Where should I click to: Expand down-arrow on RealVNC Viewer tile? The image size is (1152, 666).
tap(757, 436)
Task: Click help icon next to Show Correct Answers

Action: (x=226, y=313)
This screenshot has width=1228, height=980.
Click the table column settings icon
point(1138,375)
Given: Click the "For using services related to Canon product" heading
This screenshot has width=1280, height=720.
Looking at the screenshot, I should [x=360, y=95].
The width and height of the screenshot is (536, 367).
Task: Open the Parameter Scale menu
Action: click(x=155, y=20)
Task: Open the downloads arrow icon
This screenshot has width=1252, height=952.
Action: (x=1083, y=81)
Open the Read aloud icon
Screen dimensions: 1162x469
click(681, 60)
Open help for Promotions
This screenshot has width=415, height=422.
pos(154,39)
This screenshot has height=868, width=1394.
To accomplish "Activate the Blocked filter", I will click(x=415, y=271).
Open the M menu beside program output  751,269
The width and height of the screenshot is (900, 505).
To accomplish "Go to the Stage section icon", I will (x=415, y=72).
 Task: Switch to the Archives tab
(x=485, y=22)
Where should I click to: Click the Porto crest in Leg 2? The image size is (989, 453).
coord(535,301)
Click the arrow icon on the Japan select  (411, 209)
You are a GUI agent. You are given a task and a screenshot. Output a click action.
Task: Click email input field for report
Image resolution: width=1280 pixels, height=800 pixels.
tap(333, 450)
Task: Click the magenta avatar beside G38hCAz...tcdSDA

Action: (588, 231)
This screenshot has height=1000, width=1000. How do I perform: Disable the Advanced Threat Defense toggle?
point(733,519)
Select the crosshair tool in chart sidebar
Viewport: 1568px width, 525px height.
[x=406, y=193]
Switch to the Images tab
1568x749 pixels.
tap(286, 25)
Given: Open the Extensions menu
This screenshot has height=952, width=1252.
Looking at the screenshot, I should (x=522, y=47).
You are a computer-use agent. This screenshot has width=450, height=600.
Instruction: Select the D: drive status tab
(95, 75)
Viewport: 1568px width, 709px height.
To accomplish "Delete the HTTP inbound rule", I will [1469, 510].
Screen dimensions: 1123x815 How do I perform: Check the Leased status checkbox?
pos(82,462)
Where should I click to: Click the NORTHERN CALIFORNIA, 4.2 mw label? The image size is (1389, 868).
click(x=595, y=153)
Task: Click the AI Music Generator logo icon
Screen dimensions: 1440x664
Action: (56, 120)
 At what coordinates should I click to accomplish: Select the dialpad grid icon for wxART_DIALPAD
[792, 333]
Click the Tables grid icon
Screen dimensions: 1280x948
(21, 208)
----------------
• _TASK GOAL_: Replace every "icon" with "symbol" throughout the material above, leaving everything else unchanged.

• _THE COMPLETED TASK_:
Where should I click to: Expand down-arrow on RealVNC Viewer tile? The image size is (1152, 666).
tap(757, 436)
Task: Click help symbol next to Show Correct Answers

Action: (x=226, y=313)
This screenshot has width=1228, height=980.
Click the table column settings symbol
point(1138,375)
Given: Click the "For using services related to Canon product" heading
This screenshot has width=1280, height=720.
Looking at the screenshot, I should [x=360, y=95].
The width and height of the screenshot is (536, 367).
Task: Open the Parameter Scale menu
Action: click(x=155, y=20)
Task: Open the downloads arrow symbol
This screenshot has width=1252, height=952.
Action: (x=1083, y=81)
Open the Read aloud symbol
Screen dimensions: 1162x469
click(681, 60)
Open help for Promotions
This screenshot has width=415, height=422.
pos(154,39)
This screenshot has height=868, width=1394.
To accomplish "Activate the Blocked filter", I will click(x=415, y=271).
Open the M menu beside program output  751,269
The width and height of the screenshot is (900, 505).
To accomplish "Go to the Stage section symbol", I will (x=415, y=72).
 Task: Switch to the Archives tab
(x=485, y=22)
Where should I click to: Click the Porto crest in Leg 2? The image size is (989, 453).
coord(535,301)
Click the arrow symbol on the Japan select  (411, 209)
You are a GUI agent. You are given a task and a screenshot. Output a click action.
Task: Click email input field for report
Image resolution: width=1280 pixels, height=800 pixels.
tap(333, 450)
Task: Click the magenta avatar beside G38hCAz...tcdSDA

Action: (588, 231)
This screenshot has height=1000, width=1000. How do I perform: Disable the Advanced Threat Defense toggle?
point(733,519)
Select the crosshair tool in chart sidebar
Viewport: 1568px width, 525px height.
[x=406, y=193]
Switch to the Images tab
1568x749 pixels.
tap(286, 25)
Given: Open the Extensions menu
This screenshot has height=952, width=1252.
Looking at the screenshot, I should (x=522, y=47).
You are a computer-use agent. This screenshot has width=450, height=600.
Instruction: Select the D: drive status tab
(95, 75)
Viewport: 1568px width, 709px height.
To accomplish "Delete the HTTP inbound rule", I will [1469, 510].
Screen dimensions: 1123x815 How do I perform: Check the Leased status checkbox?
pos(82,462)
Where should I click to: Click the NORTHERN CALIFORNIA, 4.2 mw label? The image size is (1389, 868).
click(x=595, y=153)
Task: Click the AI Music Generator logo symbol
Screen dimensions: 1440x664
Action: (56, 120)
 At what coordinates should I click to accomplish: Select the dialpad grid symbol for wxART_DIALPAD
[792, 333]
Click the Tables grid symbol
Screen dimensions: 1280x948
(21, 208)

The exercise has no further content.